■ WHAT TO DO ■
With the pictures omitted, output word for word the lines from the one containing "You are a computer-use" through the end of the records.

Collected data entries:

__________

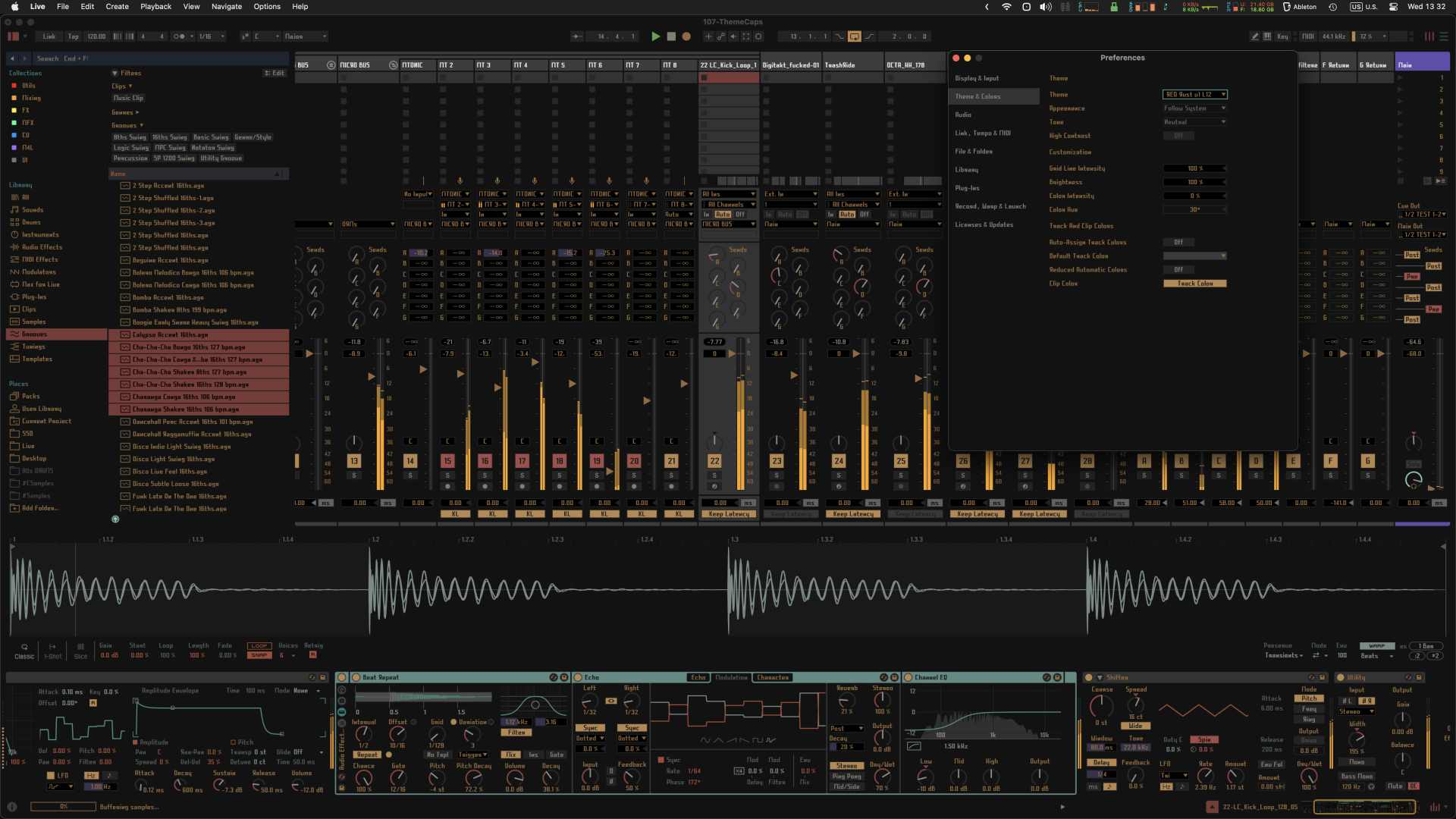
Task: Enable Key mapping mode in top right
Action: [1282, 36]
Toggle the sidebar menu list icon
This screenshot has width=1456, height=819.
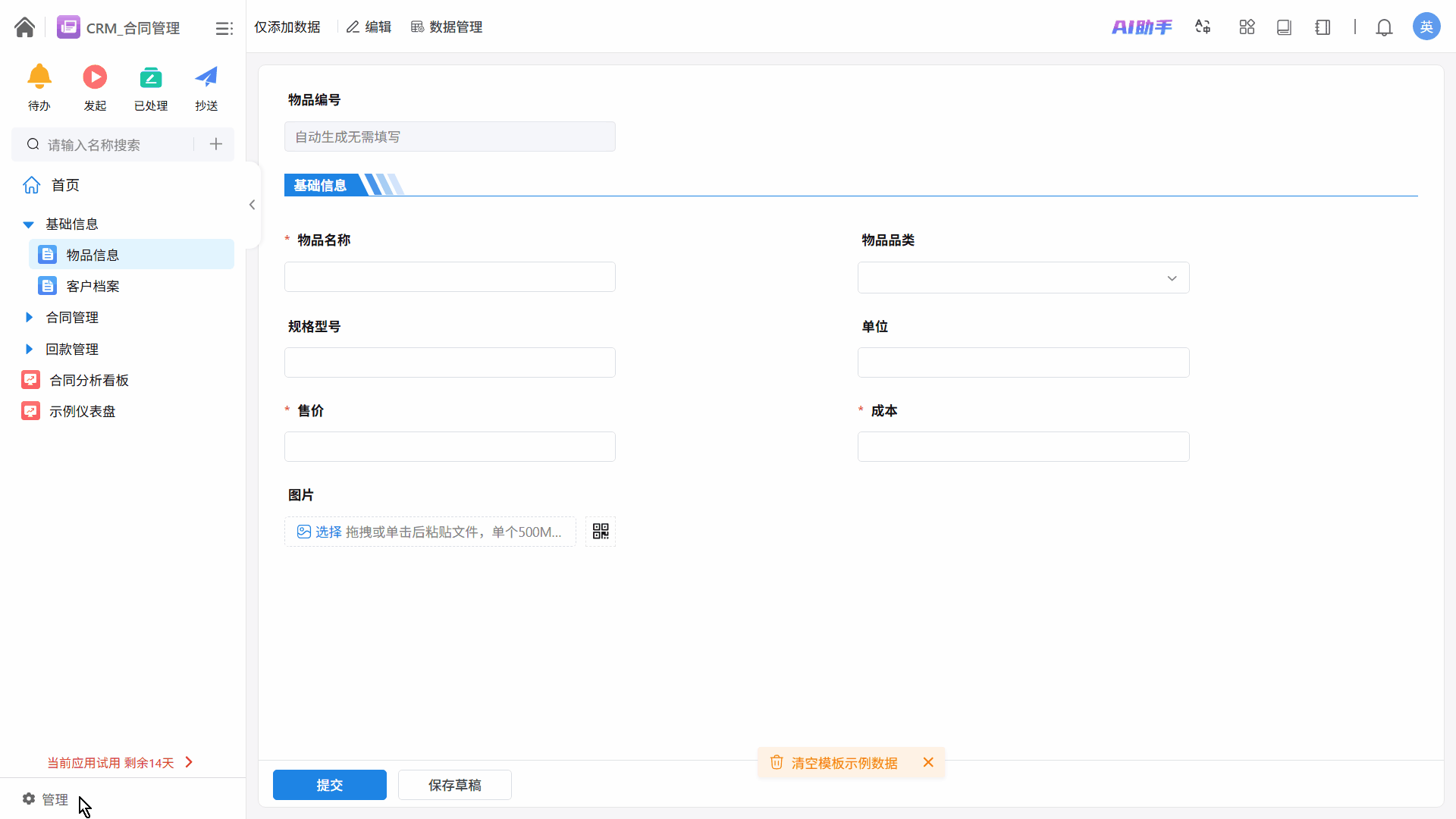(x=224, y=28)
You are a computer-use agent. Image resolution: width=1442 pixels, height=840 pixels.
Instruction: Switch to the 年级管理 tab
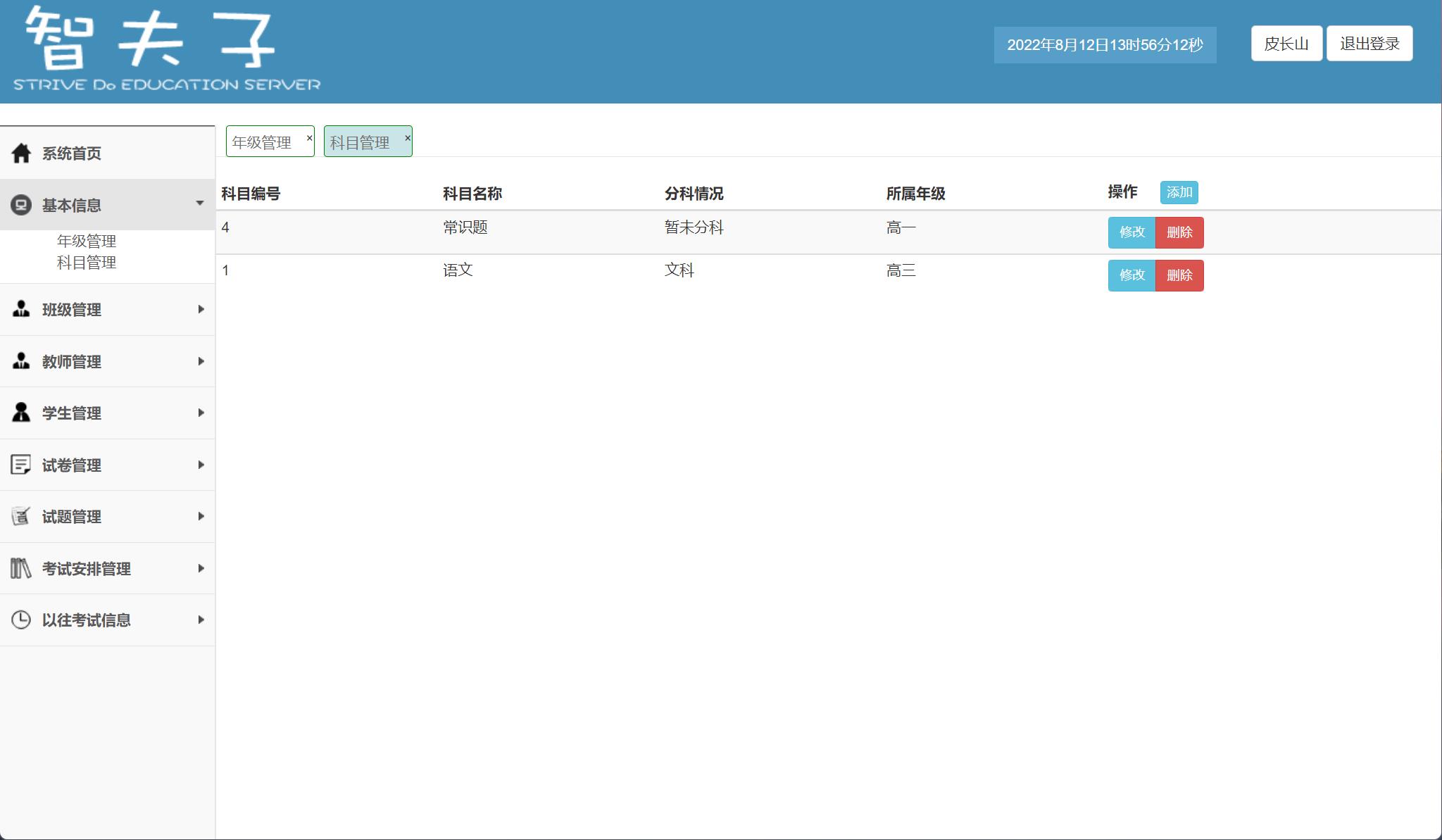click(263, 141)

__________

■ WRITTEN SOLUTION ■
You are a computer-use agent. Image resolution: width=1442 pixels, height=840 pixels.
Instruction: Switch to the 年级管理 tab
click(263, 141)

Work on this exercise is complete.